Hace unos días, a través de los medios, fuimos testigos del ataque a una joven en un hotel de Huamanga. Este, por desgracia, no es un caso aislado. La violencia contra las mujeres en nuestro país es un grave problema que ha logrado visibilidad en las últimas dos décadas. Estos actos vulneran su integridad física, psicológica y sexual, afectando su participación social y económica. Y tienen importantes consecuencias para el desarrollo nacional. La evidencia muestra, por ejemplo, que la violencia contra las mujeres a manos de sus parejas representa poco más de US$3.400 millones de pérdida anual por días no laborados.
La violencia de género se sustenta en las relaciones de poder históricamente desiguales entre mujeres y hombres, en los estereotipos sociales y culturales sobre los sexos. Se produce en las relaciones de pareja y familiares, pero también en el trabajo, la educación, la salud y cualquier espacio social.
Hemos avanzado en reconocer esta problemática. Desde hace veinte años contamos con una ley de protección contra la violencia familiar que se ha ido enriqueciendo, y actualmente tenemos normativa contra la violación y los tocamientos, el hostigamiento sexual en el ámbito laboral y educativo, el feminicidio y el acoso en los espacios públicos. Desde el 2002 tenemos políticas públicas especializadas intersectoriales que involucran también a los gobiernos locales y regionales.
Aunque el camino por recorrer aún es largo, vamos registrando progresos. La Encuesta Demográfica y de Salud Familiar del INEI reporta una disminución de la violencia física y/o sexual sufrida por las peruanas alguna vez por parte de sus parejas: la cifra era de 38,8% en el 2009, y en el 2014 fue de 33,1%. En violencia psicológica y/o verbal, la disminución es de 73% en el 2009, a 69,4% en el 2014. No obstante, el Ministerio Público reportó en el 2014 un promedio de siete feminicidios por mes, y a junio del 2015 los Centros de Emergencia Mujer (CEM) reportaron 45 casos. Esto nos confronta al desafío de consolidar la lucha contra esta forma de discriminación y violencia.

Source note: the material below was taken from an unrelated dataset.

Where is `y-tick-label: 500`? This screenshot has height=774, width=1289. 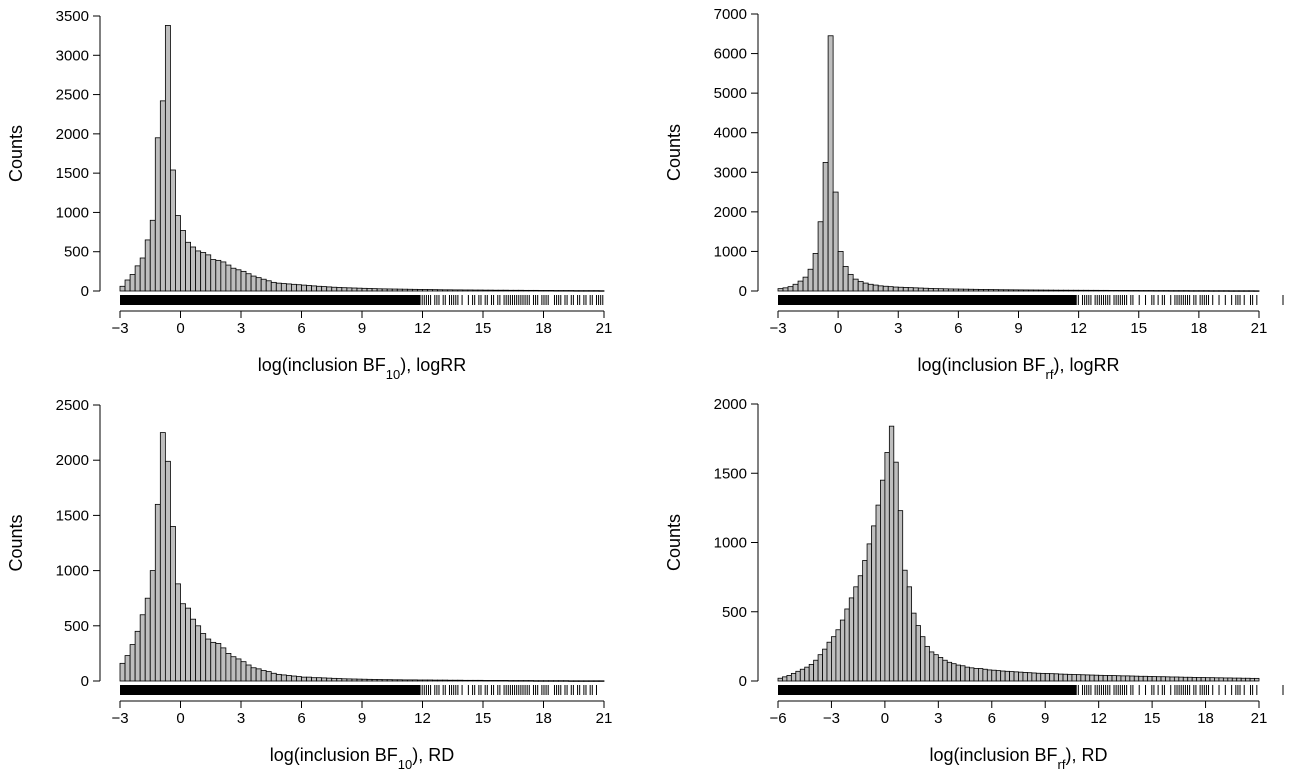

Desde hace 19 años, el Ministerio de la Mujer (MIMP) es el órgano rector y articulador de los esfuerzos del Estado en esta lucha. Hoy el MIMP tiene a su cargo un programa presupuestal para la prevención y la atención de la violencia familiar y sexual que atiende a través de los CEM, llegando a todas las provincias del país, con una estrategia diferenciada para las zonas rurales y un servicio telefónico gratuito los 365 días del año: la Línea 100. Aunque el presupuesto asignado se ha duplicado en los últimos años, permitiendo mayor cobertura, aún es insuficiente.
Nuestro reto es profundizar el cambio cultural para deslegitimar toda forma de control sobre las mujeres. Y para ello requerimos el concurso de todas y todos. Para fortalecer la prevención de la violencia necesitamos hombres que renuncien a ella, y por eso se está priorizando el trabajo comunitario con varones. Las empresas tienen un rol que jugar: desde el 2013, el MIMP cuenta con un sello de reconocimiento para aquellas que priorizan la igualdad de género en su cultura organizacional y sus ámbitos de acción. La sociedad civil ha sido clave para hacer visible la violencia en todas sus expresiones, y para exigir normas y políticas. Los casos que los medios reportan evidencian la importancia de responder a todo nivel. Trabajemos juntos por ello.